## Data to process
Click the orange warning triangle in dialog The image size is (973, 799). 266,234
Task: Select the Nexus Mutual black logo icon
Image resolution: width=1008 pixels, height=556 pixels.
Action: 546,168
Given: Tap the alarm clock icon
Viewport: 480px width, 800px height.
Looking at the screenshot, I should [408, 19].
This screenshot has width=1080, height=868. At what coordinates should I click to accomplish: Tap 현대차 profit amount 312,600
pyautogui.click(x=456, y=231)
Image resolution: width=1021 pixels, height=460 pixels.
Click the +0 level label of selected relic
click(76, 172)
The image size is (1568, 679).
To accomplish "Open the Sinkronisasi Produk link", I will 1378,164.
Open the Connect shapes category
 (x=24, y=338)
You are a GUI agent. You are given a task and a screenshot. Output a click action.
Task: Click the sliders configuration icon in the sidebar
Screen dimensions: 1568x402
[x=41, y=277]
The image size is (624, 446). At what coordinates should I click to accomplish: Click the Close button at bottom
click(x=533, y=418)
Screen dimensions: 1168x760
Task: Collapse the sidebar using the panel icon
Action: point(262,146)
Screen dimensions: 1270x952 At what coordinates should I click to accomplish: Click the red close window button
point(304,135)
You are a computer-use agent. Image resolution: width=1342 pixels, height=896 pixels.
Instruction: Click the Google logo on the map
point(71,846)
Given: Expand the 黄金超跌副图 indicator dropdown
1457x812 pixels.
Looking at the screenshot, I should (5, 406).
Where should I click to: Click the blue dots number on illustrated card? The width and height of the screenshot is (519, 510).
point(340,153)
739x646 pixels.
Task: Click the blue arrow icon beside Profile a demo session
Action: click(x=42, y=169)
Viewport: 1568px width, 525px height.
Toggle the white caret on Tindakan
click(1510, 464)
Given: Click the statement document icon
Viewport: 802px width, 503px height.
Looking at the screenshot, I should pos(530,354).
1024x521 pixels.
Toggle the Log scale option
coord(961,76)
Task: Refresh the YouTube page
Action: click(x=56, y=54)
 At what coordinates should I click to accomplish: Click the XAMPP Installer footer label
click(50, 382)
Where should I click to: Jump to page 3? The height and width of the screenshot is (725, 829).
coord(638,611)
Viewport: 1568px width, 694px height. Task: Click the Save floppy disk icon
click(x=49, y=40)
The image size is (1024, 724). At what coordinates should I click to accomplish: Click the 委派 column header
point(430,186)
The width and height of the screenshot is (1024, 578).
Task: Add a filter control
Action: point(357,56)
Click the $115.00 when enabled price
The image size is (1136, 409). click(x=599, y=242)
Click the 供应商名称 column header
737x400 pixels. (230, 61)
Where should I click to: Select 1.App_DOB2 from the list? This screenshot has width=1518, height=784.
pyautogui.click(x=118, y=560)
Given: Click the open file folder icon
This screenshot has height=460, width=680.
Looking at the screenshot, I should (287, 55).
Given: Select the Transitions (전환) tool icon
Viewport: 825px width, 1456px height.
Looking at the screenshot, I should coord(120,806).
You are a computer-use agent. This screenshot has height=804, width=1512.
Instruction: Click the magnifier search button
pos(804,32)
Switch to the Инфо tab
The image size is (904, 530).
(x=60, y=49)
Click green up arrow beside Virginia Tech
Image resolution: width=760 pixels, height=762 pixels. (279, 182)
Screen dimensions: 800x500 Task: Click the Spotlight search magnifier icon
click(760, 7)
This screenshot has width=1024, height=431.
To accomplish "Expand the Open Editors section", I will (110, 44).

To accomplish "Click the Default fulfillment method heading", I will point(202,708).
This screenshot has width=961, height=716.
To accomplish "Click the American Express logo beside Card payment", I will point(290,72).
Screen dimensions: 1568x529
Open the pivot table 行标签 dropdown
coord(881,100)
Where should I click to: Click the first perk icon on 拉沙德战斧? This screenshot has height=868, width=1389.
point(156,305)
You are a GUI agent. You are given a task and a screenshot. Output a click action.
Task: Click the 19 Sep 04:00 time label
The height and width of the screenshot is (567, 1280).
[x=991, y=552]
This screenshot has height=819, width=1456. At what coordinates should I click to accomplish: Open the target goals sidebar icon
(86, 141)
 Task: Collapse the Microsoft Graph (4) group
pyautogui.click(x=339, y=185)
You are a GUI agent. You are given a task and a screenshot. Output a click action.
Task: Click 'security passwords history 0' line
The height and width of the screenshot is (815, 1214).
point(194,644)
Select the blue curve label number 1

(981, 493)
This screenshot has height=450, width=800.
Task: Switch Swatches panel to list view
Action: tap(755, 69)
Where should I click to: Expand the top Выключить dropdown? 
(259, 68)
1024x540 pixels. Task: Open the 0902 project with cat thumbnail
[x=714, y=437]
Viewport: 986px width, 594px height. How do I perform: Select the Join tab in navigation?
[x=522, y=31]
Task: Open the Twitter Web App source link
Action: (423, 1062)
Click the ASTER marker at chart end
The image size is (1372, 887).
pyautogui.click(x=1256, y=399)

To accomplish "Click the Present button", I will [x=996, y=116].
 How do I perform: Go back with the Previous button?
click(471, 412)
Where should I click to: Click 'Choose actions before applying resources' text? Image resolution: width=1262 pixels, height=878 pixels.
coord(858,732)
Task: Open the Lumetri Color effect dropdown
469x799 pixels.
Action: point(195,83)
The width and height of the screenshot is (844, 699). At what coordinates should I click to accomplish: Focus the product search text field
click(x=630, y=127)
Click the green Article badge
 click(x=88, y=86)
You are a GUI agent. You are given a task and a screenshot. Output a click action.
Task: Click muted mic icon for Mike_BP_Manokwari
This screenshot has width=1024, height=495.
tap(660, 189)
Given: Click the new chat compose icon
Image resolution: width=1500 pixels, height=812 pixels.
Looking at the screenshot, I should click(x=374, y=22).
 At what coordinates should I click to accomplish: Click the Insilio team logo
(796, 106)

## What to do
Every line of the listing that includes the word "computer" forms the answer.

## Problem solution
You are a computer-use agent. Image resolution: width=1342 pixels, height=896 pixels.
You are a computer-use agent. This screenshot has height=804, width=1512.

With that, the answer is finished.